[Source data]
BEGIN

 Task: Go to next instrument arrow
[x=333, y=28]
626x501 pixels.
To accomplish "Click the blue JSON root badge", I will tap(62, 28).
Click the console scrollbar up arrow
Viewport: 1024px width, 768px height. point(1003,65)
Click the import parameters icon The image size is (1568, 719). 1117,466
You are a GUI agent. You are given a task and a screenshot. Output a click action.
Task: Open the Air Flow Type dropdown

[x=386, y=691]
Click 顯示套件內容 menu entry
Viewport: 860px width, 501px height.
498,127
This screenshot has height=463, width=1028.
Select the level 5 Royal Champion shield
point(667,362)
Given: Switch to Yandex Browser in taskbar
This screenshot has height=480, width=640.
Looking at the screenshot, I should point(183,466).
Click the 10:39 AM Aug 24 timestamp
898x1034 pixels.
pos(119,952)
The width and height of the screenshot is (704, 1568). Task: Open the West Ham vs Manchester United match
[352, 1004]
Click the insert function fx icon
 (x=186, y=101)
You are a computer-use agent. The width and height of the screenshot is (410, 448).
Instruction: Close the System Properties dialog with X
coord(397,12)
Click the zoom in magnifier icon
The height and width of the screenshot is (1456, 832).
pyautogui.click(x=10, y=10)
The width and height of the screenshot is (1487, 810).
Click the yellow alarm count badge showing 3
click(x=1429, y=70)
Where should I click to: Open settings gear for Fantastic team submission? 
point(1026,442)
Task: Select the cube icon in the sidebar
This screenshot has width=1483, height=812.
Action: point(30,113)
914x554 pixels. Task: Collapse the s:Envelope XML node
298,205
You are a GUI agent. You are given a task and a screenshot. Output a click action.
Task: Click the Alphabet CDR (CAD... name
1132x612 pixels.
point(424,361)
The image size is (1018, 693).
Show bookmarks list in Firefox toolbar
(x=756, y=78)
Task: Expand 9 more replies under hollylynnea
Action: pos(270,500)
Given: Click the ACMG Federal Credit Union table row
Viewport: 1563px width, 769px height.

END

> DIRECTIONS
Nothing in the records may be altered; restate them word for word.

> COMPLETED TASK
 Task: Go to next instrument arrow
[x=333, y=28]
626x501 pixels.
To accomplish "Click the blue JSON root badge", I will tap(62, 28).
Click the console scrollbar up arrow
Viewport: 1024px width, 768px height. point(1003,65)
Click the import parameters icon The image size is (1568, 719). 1117,466
You are a GUI agent. You are given a task and a screenshot. Output a click action.
Task: Open the Air Flow Type dropdown

[x=386, y=691]
Click 顯示套件內容 menu entry
Viewport: 860px width, 501px height.
498,127
This screenshot has height=463, width=1028.
Select the level 5 Royal Champion shield
point(667,362)
Given: Switch to Yandex Browser in taskbar
This screenshot has height=480, width=640.
Looking at the screenshot, I should point(183,466).
Click the 10:39 AM Aug 24 timestamp
898x1034 pixels.
pos(119,952)
The width and height of the screenshot is (704, 1568). Task: Open the West Ham vs Manchester United match
[352, 1004]
Click the insert function fx icon
 (x=186, y=101)
You are a computer-use agent. The width and height of the screenshot is (410, 448).
Instruction: Close the System Properties dialog with X
coord(397,12)
Click the zoom in magnifier icon
The height and width of the screenshot is (1456, 832).
pyautogui.click(x=10, y=10)
The width and height of the screenshot is (1487, 810).
Click the yellow alarm count badge showing 3
click(x=1429, y=70)
Where should I click to: Open settings gear for Fantastic team submission? 
point(1026,442)
Task: Select the cube icon in the sidebar
This screenshot has width=1483, height=812.
Action: point(30,113)
914x554 pixels. Task: Collapse the s:Envelope XML node
298,205
You are a GUI agent. You are given a task and a screenshot. Output a click action.
Task: Click the Alphabet CDR (CAD... name
1132x612 pixels.
point(424,361)
The image size is (1018, 693).
Show bookmarks list in Firefox toolbar
(x=756, y=78)
Task: Expand 9 more replies under hollylynnea
Action: pos(270,500)
Given: Click the ACMG Federal Credit Union table row
Viewport: 1563px width, 769px height.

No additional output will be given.